Le professeur tourna les yeux vers le visage rouge d'excitation de sa compagne et poussa un profond soupir. N'y prêtant pas attention celle-ci continua enlevant l'oreillette relié à son téléphone de son oreille.
"Professeur on vient de me prévenir que les rafles ont commencé à travers tout le continent et le mouvement va bientôt s'étendre à Sinnoh, Kanto et Jotho !
-Nous ne devrions pas enlever tout ses enfants parce qu'ils ont ces pouvoirs.
-Serai-ce de la trahison Professeur ?
Plissant les yeux la jeune femme fit un pas vers l'extérieur où attendait les gardes.
-Non bien sûr mais bon ce ne sont que des enfants.
-Ce ne sont plus des enfants mais des mutants.
La femme hurlait presque d'excitation et de colère.
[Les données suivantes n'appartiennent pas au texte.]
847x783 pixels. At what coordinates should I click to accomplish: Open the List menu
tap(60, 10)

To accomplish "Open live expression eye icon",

-Quelles preuves avez-vous ?
Cette fois ce fut au professeur de hausser le ton;
-Et 6-2-6, alors ?
Idoal ne trouva rien à redire mais son Persian commença à chercher une issue, il connaissait suffisamment son maître pour savoir que lorsque qu'il haussait le ton cela ne présageait rien de bon. Mais l'Etourvol aperçu son manège et poussa un cri sonore faisant sursauter sa maîtresse qui baissa les yeux sur le Persian et hurla à la garde d'entrer et d'arrêter le professeur. Ce-dernier se jeta par la fenêtre, se réceptionna au sol d'une roulade et partit en courant vers la forêt, son Persian sur les talons.
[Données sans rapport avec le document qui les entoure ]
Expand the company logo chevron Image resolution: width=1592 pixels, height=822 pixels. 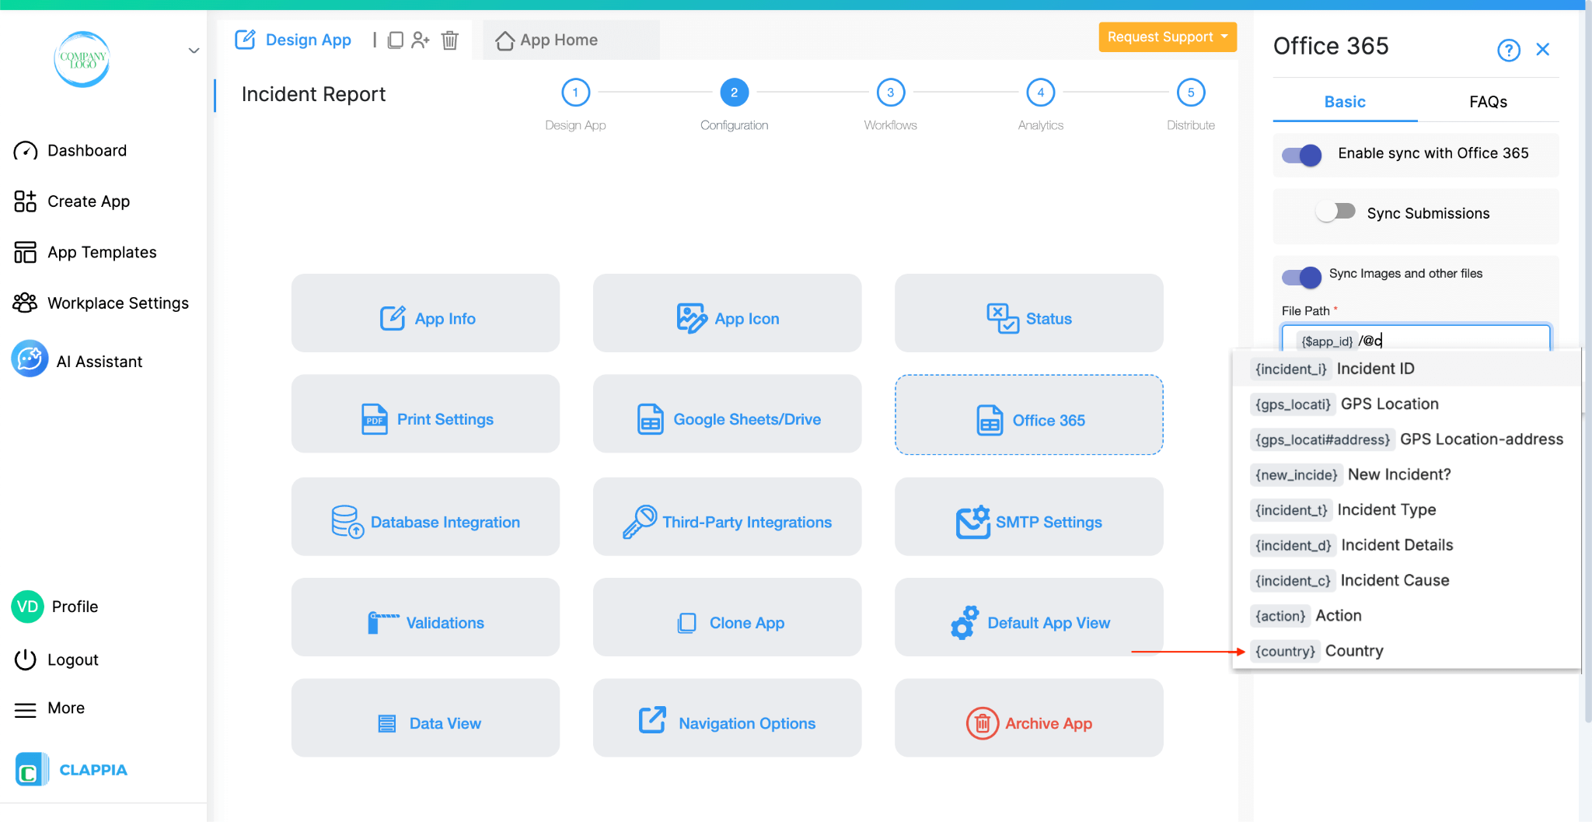pyautogui.click(x=193, y=50)
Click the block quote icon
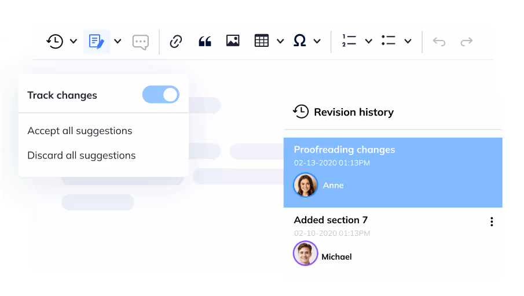524x296 pixels. 204,41
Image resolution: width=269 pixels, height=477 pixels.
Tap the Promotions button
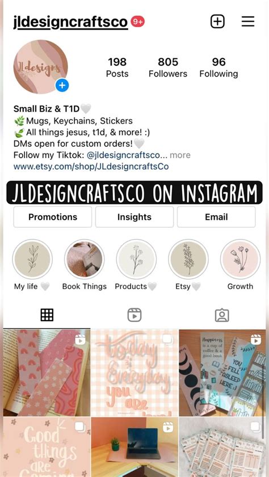pos(53,217)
Dans le ciel nocturne la Lune fut voilée par une éclipse de lune et à différents endroits du continent les hommes découvraient qu'humains et pokémons ne faisaient qu'un.

I.Enlèvements
Un bruit dans la nuit. Comme un grincement, une porte qui s'ouvrait comme si on essayait de l'ouvrir sans bruit. Yun se réveilla trempée de sueur elle était sûr d'avoir entendu quelque chose. Elle tendit l'oreille. Rien. Rassurée mais incapable de se rendormir elle se leva, se débarrassa de sa chemise de nuit noire ornée de deux chauve-souris blanches sur chaque épaules, grade pour son âge, 14 ans, Yun avait . Sans savoir pourquoi elle poussa un petit cri, sans savoir pour qu'elle raison elle l'eut fait. Tout les murs et tout les objets présents lui renvoyèrent son cri la faisant tomber à genoux. Bizarrement elle eut soudain une conscience aiguë de tout les objets présents dans la pièce. C'est alors qu'elle se rappela qu'elle avait vu ça lors des cours d'études des pokémons à l'Académie Pokémon, Elle n'en était pas sûr mais elle croyait être sûr que c'était les pokémons chauves-souris qui en étaient capables, les Nosferapti, Nosferalto et Nostenfer. Comment ce faisait-il qu'elle une humaine en soit capable ? C'est alors qu'elle entendit un nouveau bruit à l'étage du dessous celui-ci ressemblait plus à un bruit de pas, le frôlement d'une cape sur le sol. A l'extérieur, un Noarfang poussa son cri sinistre faisant frissonner Yun. La poignée de la porte commença à tourner, l'adolescente retint sa respiration, la porte s'ouvrit en grand dévoilant un homme de grande taille habillé en noir de pied en cap. sur son épaule un Cornèbre le toisait de son regard envoûtant, Gagnée par une torpeur inconnue Yun tomba dans les bras de l'homme, la dernière chose qu'elle vit fut la toile d'un sac qui se refermait sur elle.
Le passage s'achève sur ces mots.